Legislation construed:

Grand Court Rules 1995, O.11, r.1(1):

“Provided that the writ does not contain any claim mentioned in Order 75, rule 1(3) service of a writ out of the jurisdiction is permissible with the leave of the Court if in the action begun by the writ—

(c) the claim is brought against a person who has been or will be duly served within or out of the jurisdiction and a person out of the jurisdiction is a necessary or proper party thereto;

(f) the claim is founded on a tort, fraud or breach of duty whether statutory at law or in equity and the damage was sustained, or resulted from an act committed, within the jurisdiction;

(ff) the claim is brought against a person who is or was a director, officer or member of a company registered within the jurisdiction or who is or was a partner of a partnership, whether general or limited, which is governed by the laws of the Islands and the subject matter of the claim relates in any way to such company or partnership or to the status, rights or duties of such director, officer, member or partner in relation thereto …”

O.11, r.4(2): The relevant terms of this subrule are set out at para. 81.

Rules of the High Court of Justice 2009 (Isle of Man), r.2.42(3): The relevant terms of this provision are set out at para. 84.

The plaintiff sought to serve the first, second and third defendants out of the jurisdiction.

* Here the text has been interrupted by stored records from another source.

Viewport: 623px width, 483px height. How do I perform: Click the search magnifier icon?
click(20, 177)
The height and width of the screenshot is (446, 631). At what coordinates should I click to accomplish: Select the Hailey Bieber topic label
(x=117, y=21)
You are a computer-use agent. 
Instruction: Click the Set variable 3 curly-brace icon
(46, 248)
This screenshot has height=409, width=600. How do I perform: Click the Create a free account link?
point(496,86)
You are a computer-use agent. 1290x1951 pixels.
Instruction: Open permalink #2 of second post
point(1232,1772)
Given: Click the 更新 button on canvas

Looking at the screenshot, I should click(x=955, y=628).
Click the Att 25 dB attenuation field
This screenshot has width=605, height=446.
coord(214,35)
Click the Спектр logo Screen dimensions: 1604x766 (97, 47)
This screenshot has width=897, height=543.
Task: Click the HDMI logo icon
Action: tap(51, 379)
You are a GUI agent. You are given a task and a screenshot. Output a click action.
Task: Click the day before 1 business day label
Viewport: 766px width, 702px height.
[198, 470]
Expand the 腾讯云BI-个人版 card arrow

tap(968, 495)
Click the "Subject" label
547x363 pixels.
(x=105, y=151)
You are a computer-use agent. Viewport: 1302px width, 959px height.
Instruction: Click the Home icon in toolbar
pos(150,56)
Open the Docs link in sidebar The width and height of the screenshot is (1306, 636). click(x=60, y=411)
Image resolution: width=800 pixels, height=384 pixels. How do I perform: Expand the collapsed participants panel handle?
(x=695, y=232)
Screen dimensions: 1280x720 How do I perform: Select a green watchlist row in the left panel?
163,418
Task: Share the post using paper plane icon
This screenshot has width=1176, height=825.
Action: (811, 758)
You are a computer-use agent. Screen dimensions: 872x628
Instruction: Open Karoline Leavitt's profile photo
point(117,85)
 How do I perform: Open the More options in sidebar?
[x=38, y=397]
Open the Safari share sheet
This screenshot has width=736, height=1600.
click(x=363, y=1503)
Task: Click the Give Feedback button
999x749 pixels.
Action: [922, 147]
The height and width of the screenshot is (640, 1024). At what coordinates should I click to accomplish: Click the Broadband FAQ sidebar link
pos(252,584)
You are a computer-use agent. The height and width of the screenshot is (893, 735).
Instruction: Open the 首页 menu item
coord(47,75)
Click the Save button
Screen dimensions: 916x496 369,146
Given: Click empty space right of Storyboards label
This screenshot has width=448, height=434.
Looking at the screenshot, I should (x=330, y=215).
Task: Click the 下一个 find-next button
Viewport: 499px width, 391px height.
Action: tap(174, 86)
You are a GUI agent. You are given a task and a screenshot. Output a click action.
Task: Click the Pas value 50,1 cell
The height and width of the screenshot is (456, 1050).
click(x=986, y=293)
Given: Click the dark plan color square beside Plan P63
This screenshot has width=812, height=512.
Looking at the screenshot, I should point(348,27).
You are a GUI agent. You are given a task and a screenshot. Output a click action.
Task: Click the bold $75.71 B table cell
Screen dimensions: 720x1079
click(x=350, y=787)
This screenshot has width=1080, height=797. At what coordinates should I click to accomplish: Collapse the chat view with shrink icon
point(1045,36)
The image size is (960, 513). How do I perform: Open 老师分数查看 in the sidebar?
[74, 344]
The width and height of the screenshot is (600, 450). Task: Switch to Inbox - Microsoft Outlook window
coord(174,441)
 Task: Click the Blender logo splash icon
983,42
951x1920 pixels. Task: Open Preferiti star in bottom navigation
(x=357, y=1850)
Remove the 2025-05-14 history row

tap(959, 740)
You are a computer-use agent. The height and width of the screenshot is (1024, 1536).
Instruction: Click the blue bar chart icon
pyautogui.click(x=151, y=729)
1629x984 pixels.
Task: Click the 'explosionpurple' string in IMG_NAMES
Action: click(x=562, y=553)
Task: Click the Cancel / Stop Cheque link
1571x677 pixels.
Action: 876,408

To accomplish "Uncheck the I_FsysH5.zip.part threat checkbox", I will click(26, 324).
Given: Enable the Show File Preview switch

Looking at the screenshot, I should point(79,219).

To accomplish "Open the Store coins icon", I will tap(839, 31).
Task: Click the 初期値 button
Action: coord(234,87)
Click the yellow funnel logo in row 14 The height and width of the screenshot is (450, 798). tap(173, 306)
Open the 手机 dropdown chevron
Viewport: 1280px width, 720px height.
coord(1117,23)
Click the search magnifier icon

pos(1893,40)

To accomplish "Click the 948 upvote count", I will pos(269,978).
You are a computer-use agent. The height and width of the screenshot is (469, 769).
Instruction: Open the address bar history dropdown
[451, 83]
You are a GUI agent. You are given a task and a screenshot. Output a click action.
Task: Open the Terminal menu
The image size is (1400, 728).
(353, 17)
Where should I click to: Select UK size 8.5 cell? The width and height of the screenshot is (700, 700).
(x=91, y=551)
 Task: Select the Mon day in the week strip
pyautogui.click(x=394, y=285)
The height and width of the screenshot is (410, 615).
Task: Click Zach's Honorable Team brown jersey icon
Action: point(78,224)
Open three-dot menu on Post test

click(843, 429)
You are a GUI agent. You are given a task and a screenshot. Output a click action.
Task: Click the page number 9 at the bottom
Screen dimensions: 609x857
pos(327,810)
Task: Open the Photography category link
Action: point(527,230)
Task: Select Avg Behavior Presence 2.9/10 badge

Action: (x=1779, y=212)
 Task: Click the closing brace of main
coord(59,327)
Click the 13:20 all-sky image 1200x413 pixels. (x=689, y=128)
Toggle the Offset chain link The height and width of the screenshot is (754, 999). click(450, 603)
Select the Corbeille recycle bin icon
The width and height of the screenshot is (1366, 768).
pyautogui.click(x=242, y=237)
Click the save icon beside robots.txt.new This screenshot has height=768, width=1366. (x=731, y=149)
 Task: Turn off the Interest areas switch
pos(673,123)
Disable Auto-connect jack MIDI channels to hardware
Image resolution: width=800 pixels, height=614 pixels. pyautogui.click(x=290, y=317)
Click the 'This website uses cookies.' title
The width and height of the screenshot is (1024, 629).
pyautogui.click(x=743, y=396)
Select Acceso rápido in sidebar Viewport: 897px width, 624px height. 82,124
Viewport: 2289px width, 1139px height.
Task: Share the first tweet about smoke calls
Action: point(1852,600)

The plaintiff, a Japanese company, sought relief against the defendants including damages for conspiracy. The plaintiff alleged that until September 2018, it had the beneficial and legal ownership of two apartments in Japan. As a result of a conspiracy undertaken by and through the defendants, the legal ownership of the apartments had been transferred to the sixth defendant, a Cayman Islands company.

Pursuant to a subscription agreement entered into between the plaintiff and the fourth defendant, a Cayman Islands company, the plaintiff subscribed for bonds issued by...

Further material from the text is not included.